#### [Passage to read]
The mind seeks to define the infinite. In doing so it has used its own resources to bring down Supreme Truth in a simple and yet potent language. Scattered throughout the religious scriptures of India, parables and stories abound, weaving a colourful thread around the most profound spiritual truths of mankind. Handed down from parent to child these religious treasures of India remain a relevant force today.
Sivaprakasam Pillai, one of the earliest devotees to recognise the spiritual greatness of Bhagavan Sri Ramana Maharshi, commented "Sri Ramana Bhagavan has attained the state of Brahman without knowing the word Brahman." For it was not until years later, that books were brought to Sri Bhagavan by devotees, describing the very state he himself had intuitively experienced. With his pure and retentive memory, he retained the essence of all these books at a glance, and brought forth at a moment's notice, the perfect story or parable suitable to the occasion. In Sri Ramana's own words the beauty and wisdom contained in such stories are made ever more beautiful and the essence made even clearer.
Sri Bhagavan would not only tell the story but would act out the part to the delight of his devotees. If the story was particularly moving, tears would flow freely from his eyes. "Such was the attraction of these stories", Kunju Swami related, "that when we heard Sri Bhagavan beginning a story, even if we had heard it numerous times before, we would literally stop whatever we were doing and run to his side to hear it again" S. S. Cohen in Guru Ramana Relates, "Bhagavan Was reciting from memory a poem of a Vaishnava Saint, in which occurred the words, 'Fold me in Thy Embrace, O Lord', whereupon the arms of Bhagavan joined in a circle round the vacant air in from of him, while his eyes shone with devotional fervour and his voice shook with stifled sobs which did not escape our notice. It was fascinating to see him acting the parts he related, and being in such exhilarated moods as these." On another occasion while Bhagavan was reading and explaining a story about Tara Vilasam his eyes became full of tears and his voice became tremulous. It looked as if the whole drama was being enacted in his presence. Noticing this Suri Nagamma remarked, "Bhagavan appears to have been transformed into Tara herself." Pulling himself together the master said with a smile, "What to do? I identity. Myself with whosoever is before me, I have no separate identity. I am universal."

#### [Exercise instructions]
- a) From the passage on Sri Ramana's storytelling, copy the text from "Sivaprakasam Pillai, one" up to and including "made even clearer.".
- b) In the passage on Sri Ramana's storytelling, who said that Sri Ramana had attained the state of Brahman without knowing the word Brahman?

#### [Given records]
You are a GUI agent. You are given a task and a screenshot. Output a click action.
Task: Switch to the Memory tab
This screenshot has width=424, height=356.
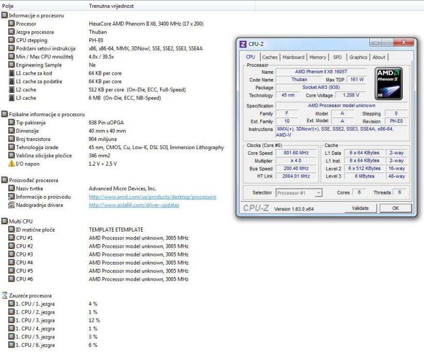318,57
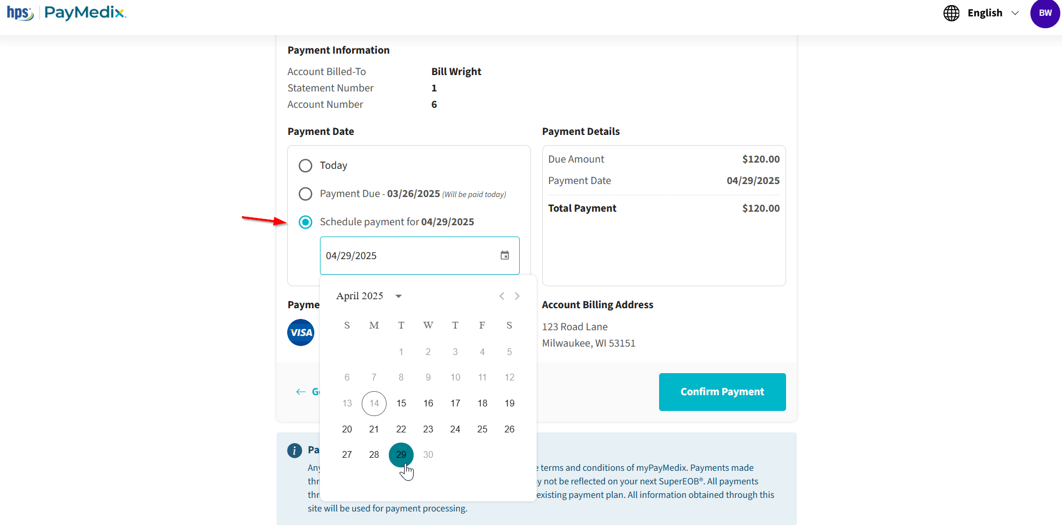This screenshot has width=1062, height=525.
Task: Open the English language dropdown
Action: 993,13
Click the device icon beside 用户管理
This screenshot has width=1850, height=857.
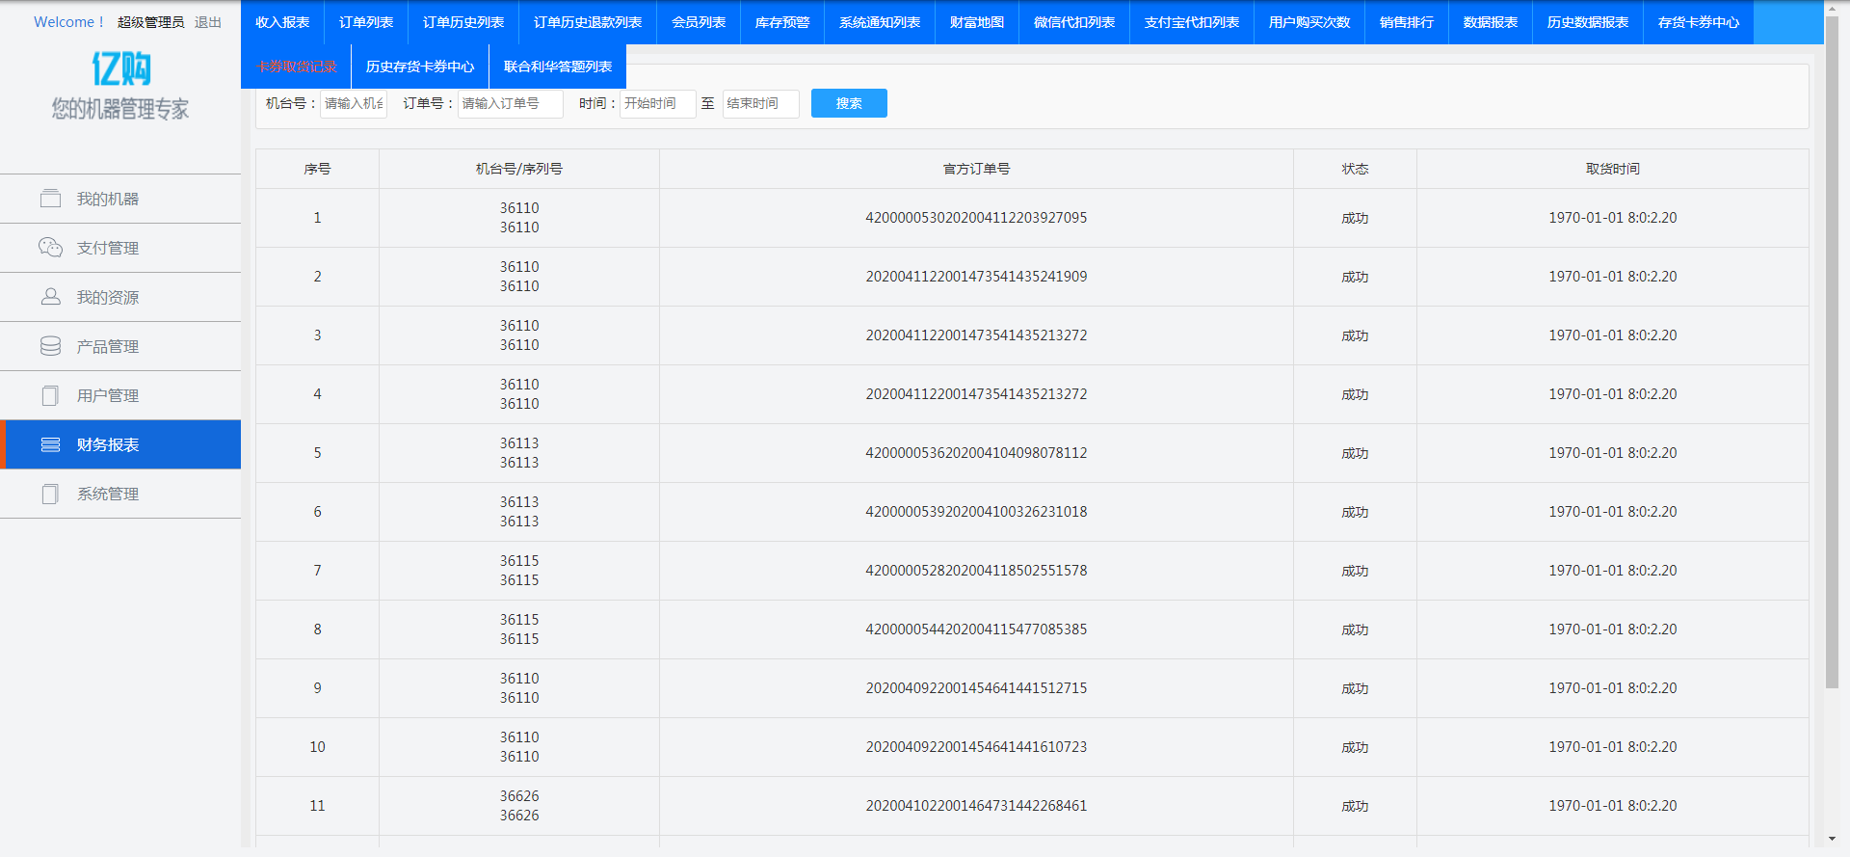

#### [Task solutions]
- a)
Sivaprakasam Pillai, one of the earliest devotees to recognise the spiritual greatness of Bhagavan Sri Ramana Maharshi, commented "Sri Ramana Bhagavan has attained the state of Brahman without knowing the word Brahman." For it was not until years later, that books were brought to Sri Bhagavan by devotees, describing the very state he himself had intuitively experienced. With his pure and retentive memory, he retained the essence of all these books at a glance, and brought forth at a moment's notice, the perfect story or parable suitable to the occasion. In Sri Ramana's own words the beauty and wisdom contained in such stories are made ever more beautiful and the essence made even clearer.

- b) Sivaprakasam Pillai